Poetry Retreat – Sat Aug 7th

You’re invited! to the pre-CYM retreat for 2021. Continuing Meeting of Ministry and Counsel has asked several published Canadian Quaker poets to lead a retreat that is meant to be thoughtful, inspiring, and fun, and will bring us together across our enforced distances. Six options (within two sessions) will have us thinking and feeling about nature, learning about minimalist poems, writing from present experience or remembered past, exploring rhyme and metre, and no doubt more, as participants bring their own ideas to the sessions.

After registering for the retreat (in addition to the gathering registration) you may be contacted by email for additional information (see text below).

*** The late addition of two sessions (E and F below) is deliberate! If you are already registered and would like to change your preferred options please return to the registration form and update your requests. ***

Session 1: 1 – 2:30 pm Eastern

A. Carol Leigh Wehking will lead one of the three earlier sessions.
Title: Exploring Haiku: Seeing the World 17 Syllables at a Time

Description by the leader:
Carol Leigh does not pretend to be an expert, but will lead like-minded Friends in an exploration of the discipline and focus of haiku. We will be sharing and writing as well as studying.

Maximum number of participants: twelve

Upon registering, registrants are invited to send 2 or 3 haiku of their own or favourites by someone else prior to the retreat, so that we can share these if time allows.

To the actual session: Bring your creative selves, ready to be open to inspiration, and to submitting to a careful discipline.
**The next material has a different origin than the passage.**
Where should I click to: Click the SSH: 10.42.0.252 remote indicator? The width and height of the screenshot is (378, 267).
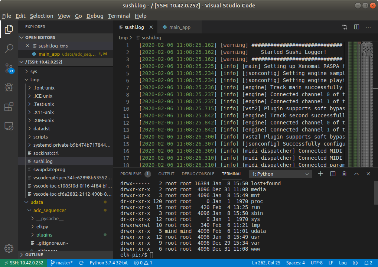23,263
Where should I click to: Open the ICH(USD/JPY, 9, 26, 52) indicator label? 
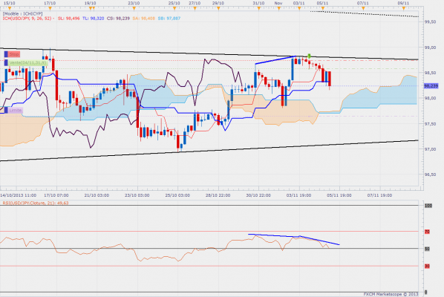(27, 19)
B. Beverly Shepard will lead one of the three earlier sessions.
Title: Metre and Rhyme: Formal and Old-fashioned, or Fun and Classy?

Description by the leader:
It’s not just sonnets and limericks! Do rhyme and metre have a place in modern poetry? We’ll discover and discuss varieties of both. There may be more than you think!

Maximum number of participants: sixteen

To the actual session: If you wish, bring to the session a poem (by you or someone else) that’s an example of metre or rhyme or both that you particularly like — or dislike!

E. Caroline Parry will lead one of the three earlier sessions.
Title: “I Am From…” Writing poetry about our own origins

Description by the leader:
During this session we will write poems in a defined form about where, and what, I am from, you are from, and we are from. This simple yet rich 5-initial-lines pattern of poem-making can lead one into deeper communion with Spirit, with an appreciation of the sacredness of each moment. I look forward to what we may create and then share out loud.

Maximum number of participants: sixteen

To the actual session: Bring blank paper and pencil, and your good selves!

Session 2: 3:30 – 5 pm Eastern
C. Alison Lohans will lead one of the three later sessions.
Title: Finding Poems in the “Now”

Description by the leader:
In this workshop we’ll play with crafting poems that come of “experiencing”. We’ll talk a bit about concrete images, as opposed to abstractions, and will attempt to stay in the immediate “now” of working with concretions. In some simple exercises, we’ll pay attention to tangible things around us, and within us. Freeing ourselves from the constraints of sentence structure, we’ll jot down beginnings of poems generated from “the experiential now”. In a relaxed environment, we’ll share our “beginnings of poems”, which can be completed later.

Maximum number of participants: Ten

To the actual session: Please bring writing implements: pencil or pen, and paper. Please ensure that you have some space to move around a bit!

D. Lynne Phillips will lead one of the three later sessions.
Title: Reading Poems about Trees and Nature

Description by the leader:
What poetry has captured your experiences with trees, wilderness, or nature? Bring your favorite poems to share. The Ojibway poet Richard Wagamese was caught by a “motion of the heart” where “you feel yourself a part of the great wheel of benevolent energy that is spinning around us all the time. This is what it means to be spiritual.”

Maximum number of participants: twelve

When registering, please send titles and authors of poems you’ll be bringing and, if possible, a source where others can find them to enjoy again. There are many websites with poems that can be found on the internet.

To the actual session, participants should come to the screen with 4 or 5 short poems by different authors, yourself included if you wish. Practice reading them aloud to the cat with clarity and expression.

F. Caroline Parry will lead one of the three later sessions.
Title: Worship sharing with poems which have been inspiring during the pandemic

Description by the leader:
Bring a poem or two that has had particular significance for you during the pandemic. The session will include time to read aloud each offering, perhaps twice, and sit together letting them each ripple over us.

Maximum number of participants: sixteen

Upon registering, you may give the title and author of the poem(s) you intend to share.

To the actual session: Bring the one or two poems that have had special meaning for you in the last 17 months.